エピソード3:いざゆかん、高級キャバクラに


引用:https://sociopouch.files.wordpress.com/2014/06/leos-house.jpg?w=640

 IT会社の専務である海堂の招待で、六本木のはずれにある高級キャバクラにいくことになった。エリート公務員の鈴木は、「おれ公務員だけど行ってもいいのかー」と言いつつも、「なんで銀座のクラブじゃないんだ」と疑問を呈していた。

 海堂曰く、「銀座のクラブは堅苦しいだろう、おれも気を使ったんだけどね」と言っていた。なるほど、これから行く高級キャバクラは気兼ねしなくて済むところらしい。その配慮はうれしいが、なんだか、お前らにはクラブなんてもったいないと言われているようで、若干悔しい気持ちにもなった。

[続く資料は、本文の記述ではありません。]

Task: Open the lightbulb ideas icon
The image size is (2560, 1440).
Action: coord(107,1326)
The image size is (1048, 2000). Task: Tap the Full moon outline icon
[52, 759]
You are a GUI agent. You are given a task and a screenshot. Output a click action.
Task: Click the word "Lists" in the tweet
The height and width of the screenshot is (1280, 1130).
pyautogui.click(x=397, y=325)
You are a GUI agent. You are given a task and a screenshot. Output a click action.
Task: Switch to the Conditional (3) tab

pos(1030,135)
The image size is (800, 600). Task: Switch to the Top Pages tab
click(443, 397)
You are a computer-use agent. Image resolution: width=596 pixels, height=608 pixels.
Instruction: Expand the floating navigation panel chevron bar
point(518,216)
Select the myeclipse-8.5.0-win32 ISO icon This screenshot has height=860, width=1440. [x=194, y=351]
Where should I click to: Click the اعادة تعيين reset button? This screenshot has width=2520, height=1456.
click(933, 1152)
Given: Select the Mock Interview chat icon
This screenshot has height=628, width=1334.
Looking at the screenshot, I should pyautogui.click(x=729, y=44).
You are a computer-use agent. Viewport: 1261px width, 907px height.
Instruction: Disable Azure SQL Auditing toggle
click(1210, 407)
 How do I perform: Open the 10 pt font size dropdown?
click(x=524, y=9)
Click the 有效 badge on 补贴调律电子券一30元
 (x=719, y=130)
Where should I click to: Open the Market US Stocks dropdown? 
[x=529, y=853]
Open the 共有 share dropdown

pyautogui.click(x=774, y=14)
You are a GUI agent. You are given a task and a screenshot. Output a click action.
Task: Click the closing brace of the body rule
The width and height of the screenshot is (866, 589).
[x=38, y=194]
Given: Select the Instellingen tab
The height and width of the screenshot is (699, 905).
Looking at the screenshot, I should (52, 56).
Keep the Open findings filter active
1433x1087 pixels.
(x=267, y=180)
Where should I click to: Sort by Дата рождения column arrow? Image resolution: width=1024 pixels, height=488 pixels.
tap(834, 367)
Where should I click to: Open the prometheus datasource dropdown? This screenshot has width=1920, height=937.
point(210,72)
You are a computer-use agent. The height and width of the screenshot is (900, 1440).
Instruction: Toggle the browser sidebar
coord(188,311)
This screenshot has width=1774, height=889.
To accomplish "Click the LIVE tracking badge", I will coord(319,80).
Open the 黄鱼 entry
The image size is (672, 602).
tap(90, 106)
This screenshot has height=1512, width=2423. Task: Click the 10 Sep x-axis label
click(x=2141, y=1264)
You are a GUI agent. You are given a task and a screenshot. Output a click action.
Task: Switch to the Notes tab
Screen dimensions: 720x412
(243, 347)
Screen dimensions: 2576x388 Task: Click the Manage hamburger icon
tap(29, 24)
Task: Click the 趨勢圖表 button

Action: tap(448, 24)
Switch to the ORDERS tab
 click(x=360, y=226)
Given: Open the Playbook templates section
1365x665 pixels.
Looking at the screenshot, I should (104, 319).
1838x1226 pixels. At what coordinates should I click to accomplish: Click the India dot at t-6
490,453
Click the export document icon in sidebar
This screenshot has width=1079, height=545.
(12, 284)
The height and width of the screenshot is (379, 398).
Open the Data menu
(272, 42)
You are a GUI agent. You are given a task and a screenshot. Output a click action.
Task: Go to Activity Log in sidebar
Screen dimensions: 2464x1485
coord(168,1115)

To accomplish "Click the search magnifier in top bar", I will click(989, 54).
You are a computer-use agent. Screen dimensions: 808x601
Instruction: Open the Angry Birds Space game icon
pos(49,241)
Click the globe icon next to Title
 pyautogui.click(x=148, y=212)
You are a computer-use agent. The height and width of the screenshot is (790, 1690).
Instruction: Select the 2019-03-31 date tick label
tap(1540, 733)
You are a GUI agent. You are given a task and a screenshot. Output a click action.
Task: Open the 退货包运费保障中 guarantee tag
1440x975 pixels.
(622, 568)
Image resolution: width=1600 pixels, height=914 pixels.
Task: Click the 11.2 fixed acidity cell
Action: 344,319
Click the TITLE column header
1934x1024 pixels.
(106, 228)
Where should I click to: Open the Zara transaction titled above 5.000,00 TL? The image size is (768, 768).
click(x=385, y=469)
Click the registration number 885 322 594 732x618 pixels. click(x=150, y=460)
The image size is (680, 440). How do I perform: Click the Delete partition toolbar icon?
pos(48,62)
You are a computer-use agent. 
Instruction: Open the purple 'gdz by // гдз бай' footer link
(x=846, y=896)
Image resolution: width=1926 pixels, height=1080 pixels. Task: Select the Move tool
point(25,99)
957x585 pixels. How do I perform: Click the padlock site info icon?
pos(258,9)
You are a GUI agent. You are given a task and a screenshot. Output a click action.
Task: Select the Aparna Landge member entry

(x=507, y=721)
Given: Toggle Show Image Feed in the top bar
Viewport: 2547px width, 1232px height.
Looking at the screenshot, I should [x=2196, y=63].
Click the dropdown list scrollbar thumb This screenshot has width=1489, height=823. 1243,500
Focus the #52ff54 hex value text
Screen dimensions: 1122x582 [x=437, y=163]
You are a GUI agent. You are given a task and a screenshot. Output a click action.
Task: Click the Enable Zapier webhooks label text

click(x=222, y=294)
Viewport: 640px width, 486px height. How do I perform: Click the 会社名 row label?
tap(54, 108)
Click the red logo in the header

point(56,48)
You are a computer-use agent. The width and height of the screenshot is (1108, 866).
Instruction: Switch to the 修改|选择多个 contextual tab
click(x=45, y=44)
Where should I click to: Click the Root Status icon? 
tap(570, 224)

 高級キャバクラは、六本木の夜の喧騒が嘘のように静かな場所にあった。住宅街とは違うその静寂の背景には、どこか得体の知れない空気感が感じられた。

 公務員の鈴木は、ハゲ上がった頭の汗をハンカチで拭きながら、「あれ、どこよ、えっどこよ」と、期待に満ちた顔を隠そうともしていない。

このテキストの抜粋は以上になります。